● **WHAT NEEDS TO BE DONE**
Your answer should be the exact lines of the data below from the one containing "The height and" through the one containing "Select the 173.194.41.97 hop row"; please include nothing else.

● **GIVEN INFORMATION**
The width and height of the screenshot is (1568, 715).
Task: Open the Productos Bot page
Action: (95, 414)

* * *

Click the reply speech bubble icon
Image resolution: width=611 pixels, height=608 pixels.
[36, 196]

...

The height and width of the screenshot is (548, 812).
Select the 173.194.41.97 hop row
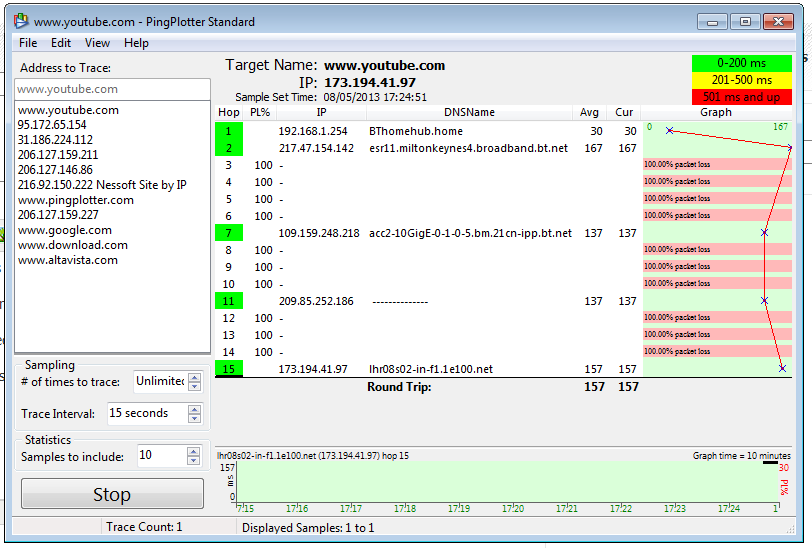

● **RESPONSE**
The height and width of the screenshot is (548, 812).
Select the 173.194.41.97 hop row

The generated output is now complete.